The smart streetlights are already installed throughout the city but are not in use. The police department first used them in 2018.

“We do want it to be transparent and open to the public so they know this technology is there before we deploy it,” said Councilmember Marni von Wilpert, the San Diego Public Safety Chair.

The city wants to hear public opinions on reactivating 500 smart streetlights that capture images and data in the city for police investigations. Police have also said they’d like to add automated license plate readers for investigative purposes.

In 2020, the city cut access to more than 3,000 smart streetlights because of privacy concerns. Since then, the city has approved ordinances, which created oversight and a privacy advisory board.

“The point of the privacy law was to tell the public what those areas will be, where the smart streets lights will be, where the license plate readers will be so no one will feel caught off guard by being on camera,” von Wilpert said.

“We are trying to make sure the city doesn’t make decisions about the stuff we are all living with,” said Lilly Irani, a member of the San Diego Transparent and Responsible Use of Surveillance Technology (TRUST) coalition.

Irani says the community needs more time and more information to form an opinion.

“Slow the process down and make sure meetings are spaced out to where working people, all kinds of people with different experiences can get out there and make sure their concerns are heard,” Irani said.

The smart streetlights and license plate readers would be used to investigate felony crimes, locate missing at-risk persons and respond to critical incidents and other police matters. The data is not monitored in real-time but rather after a crime is reported.

“We need every tool in the toolbox that we can to combat the rising violent crime at the same time we need to be open and transparent with the public. I do want this tool back online. I do want to make sure we hold criminals accountable and that we exonerate individuals who are falsely accused of committing a crime,” von Wilpert said.

Public meetings start March 6.

The privacy advisory board has a public meeting on March 15 to discuss the technologies. The board will then go to the city council with their recommendations for the technology and how it will be used.

Council President pro Tem Monica Montgomery-Steppe said in a statement regarding the surveillance technology:

“Over the past decade, law enforcement agencies have increasingly relied on technologies that help solve crimes and keep communities safe.

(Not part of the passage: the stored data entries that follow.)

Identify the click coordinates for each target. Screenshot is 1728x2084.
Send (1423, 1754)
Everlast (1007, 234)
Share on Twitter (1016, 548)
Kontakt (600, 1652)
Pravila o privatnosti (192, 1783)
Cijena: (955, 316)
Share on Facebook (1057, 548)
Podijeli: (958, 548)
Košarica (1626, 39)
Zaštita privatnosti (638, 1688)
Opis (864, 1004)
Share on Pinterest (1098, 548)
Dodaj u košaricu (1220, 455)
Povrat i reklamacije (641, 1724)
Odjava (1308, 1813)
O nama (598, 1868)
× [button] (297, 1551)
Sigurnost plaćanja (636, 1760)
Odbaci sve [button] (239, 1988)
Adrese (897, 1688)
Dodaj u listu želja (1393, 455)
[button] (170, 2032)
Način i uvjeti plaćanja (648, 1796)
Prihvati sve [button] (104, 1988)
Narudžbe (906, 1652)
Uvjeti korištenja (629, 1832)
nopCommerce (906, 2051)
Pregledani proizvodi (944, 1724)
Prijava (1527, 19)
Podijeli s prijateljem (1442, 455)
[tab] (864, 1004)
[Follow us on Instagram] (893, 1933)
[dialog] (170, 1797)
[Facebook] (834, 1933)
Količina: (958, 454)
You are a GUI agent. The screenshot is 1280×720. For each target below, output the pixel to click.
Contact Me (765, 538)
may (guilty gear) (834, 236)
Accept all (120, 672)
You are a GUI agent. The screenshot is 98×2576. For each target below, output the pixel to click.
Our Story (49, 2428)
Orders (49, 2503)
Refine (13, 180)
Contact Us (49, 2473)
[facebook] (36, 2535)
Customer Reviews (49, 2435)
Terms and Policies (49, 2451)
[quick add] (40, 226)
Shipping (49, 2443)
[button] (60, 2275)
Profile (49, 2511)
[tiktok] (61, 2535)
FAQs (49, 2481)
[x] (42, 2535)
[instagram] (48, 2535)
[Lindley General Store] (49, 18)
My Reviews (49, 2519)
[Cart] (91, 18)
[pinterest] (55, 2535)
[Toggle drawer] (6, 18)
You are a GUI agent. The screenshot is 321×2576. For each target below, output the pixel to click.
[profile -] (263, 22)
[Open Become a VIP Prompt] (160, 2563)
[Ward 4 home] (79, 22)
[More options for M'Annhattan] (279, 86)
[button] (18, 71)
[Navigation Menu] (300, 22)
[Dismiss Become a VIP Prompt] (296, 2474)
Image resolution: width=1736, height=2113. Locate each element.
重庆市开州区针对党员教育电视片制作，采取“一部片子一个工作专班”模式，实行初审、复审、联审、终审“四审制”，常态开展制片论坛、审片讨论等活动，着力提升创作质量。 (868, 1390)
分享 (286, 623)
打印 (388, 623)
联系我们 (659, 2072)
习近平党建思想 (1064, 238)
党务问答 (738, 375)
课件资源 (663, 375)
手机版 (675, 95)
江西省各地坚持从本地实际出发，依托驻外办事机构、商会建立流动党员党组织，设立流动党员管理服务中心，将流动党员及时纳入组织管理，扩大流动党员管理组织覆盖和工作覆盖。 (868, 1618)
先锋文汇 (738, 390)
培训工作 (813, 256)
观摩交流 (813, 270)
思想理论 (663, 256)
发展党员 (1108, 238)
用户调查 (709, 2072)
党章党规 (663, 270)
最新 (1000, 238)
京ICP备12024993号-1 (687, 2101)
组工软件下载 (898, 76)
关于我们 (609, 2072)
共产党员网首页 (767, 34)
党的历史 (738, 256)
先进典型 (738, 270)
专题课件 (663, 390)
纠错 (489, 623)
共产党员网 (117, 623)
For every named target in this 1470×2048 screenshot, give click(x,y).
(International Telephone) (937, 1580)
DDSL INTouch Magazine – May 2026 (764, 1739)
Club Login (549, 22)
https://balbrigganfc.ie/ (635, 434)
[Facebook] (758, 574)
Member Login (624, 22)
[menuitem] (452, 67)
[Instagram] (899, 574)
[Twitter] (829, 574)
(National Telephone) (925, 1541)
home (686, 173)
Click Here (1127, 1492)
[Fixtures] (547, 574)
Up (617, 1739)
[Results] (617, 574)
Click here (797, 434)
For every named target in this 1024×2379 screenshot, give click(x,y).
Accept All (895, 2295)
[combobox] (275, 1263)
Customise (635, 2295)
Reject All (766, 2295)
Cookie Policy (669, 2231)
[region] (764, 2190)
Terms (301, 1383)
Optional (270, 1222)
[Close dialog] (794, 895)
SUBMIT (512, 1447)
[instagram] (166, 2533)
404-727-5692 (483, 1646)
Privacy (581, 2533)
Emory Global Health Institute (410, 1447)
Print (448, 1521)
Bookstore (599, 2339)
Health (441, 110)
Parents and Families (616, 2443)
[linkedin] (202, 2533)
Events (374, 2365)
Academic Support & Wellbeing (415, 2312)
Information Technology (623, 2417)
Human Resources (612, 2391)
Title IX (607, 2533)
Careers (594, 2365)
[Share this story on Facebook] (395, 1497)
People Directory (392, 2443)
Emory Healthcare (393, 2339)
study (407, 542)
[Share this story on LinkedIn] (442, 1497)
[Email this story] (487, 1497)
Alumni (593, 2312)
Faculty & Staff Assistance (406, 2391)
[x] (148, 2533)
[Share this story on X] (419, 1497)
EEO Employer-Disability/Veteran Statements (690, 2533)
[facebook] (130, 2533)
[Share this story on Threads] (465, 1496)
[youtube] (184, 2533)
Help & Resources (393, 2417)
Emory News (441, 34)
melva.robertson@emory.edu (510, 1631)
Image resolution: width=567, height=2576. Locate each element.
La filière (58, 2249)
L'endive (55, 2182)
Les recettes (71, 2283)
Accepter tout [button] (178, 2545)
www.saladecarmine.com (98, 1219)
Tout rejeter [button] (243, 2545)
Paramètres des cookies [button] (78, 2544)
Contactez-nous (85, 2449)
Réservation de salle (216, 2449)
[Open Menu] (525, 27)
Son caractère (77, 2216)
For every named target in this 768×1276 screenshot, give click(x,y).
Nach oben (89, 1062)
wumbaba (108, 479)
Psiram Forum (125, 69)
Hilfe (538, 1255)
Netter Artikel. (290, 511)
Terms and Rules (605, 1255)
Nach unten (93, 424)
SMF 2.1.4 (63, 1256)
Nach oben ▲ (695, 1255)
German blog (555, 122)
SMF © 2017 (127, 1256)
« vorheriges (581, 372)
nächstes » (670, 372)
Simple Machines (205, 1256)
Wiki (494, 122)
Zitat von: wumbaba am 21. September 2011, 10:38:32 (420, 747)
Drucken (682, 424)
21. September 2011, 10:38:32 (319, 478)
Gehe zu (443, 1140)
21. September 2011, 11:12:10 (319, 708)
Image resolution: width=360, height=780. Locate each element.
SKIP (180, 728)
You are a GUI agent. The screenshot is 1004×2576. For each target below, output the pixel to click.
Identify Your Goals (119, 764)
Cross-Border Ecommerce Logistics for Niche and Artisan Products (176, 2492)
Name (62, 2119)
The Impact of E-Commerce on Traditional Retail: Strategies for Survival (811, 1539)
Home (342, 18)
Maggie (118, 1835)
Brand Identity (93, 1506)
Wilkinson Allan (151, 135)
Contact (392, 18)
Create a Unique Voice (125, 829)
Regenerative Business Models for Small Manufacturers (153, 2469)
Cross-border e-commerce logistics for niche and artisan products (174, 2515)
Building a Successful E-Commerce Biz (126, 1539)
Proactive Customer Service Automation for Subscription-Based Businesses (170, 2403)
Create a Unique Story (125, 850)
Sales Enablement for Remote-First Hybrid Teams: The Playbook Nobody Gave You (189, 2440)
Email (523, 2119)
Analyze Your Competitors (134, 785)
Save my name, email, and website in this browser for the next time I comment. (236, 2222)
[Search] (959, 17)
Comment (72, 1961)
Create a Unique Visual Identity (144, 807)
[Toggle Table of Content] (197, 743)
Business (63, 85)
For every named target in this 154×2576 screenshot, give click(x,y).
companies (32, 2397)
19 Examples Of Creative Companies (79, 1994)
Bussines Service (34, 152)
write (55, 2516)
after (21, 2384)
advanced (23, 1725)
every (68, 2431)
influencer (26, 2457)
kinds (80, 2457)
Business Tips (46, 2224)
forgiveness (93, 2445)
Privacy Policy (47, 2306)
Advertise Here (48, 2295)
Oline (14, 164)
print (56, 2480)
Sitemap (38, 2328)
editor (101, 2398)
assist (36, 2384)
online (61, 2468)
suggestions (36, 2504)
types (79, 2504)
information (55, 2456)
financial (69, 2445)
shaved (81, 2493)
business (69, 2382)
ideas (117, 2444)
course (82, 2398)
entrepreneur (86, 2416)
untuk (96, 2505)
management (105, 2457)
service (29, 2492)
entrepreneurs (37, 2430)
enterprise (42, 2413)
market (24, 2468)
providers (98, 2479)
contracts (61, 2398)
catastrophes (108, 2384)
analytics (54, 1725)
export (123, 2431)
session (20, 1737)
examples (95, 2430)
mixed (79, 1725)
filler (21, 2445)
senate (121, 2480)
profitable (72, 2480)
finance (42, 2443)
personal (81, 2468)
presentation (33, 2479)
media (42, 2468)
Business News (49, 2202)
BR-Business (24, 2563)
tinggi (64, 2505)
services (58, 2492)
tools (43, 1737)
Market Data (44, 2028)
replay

It’s essential to balance the protection of the civil liberties of our residents while also maintaining transparency, which is the intent of the surveillance ordinance and privacy advisory board,” said Council President pro Tem Montgomery Steppe. “The upcoming community hearings are fulfilling the will of the community in the desire for education around any surveillance technology the city acquires. I look forward to these items going through the outlined process and hearing the Privacy Advisory Board’s future presentation to Council.”

Councilmember Stephen Whiteburn said in a statement: “The central urban neighborhoods I represent consistently list public safety as a top priority. When the smart streetlights were active, they helped solve crimes and got criminals off the streets. I look forward to hearing from community members and the Privacy Advisory Board, and I hope we can again use this technology to help keep our neighborhoods safe.”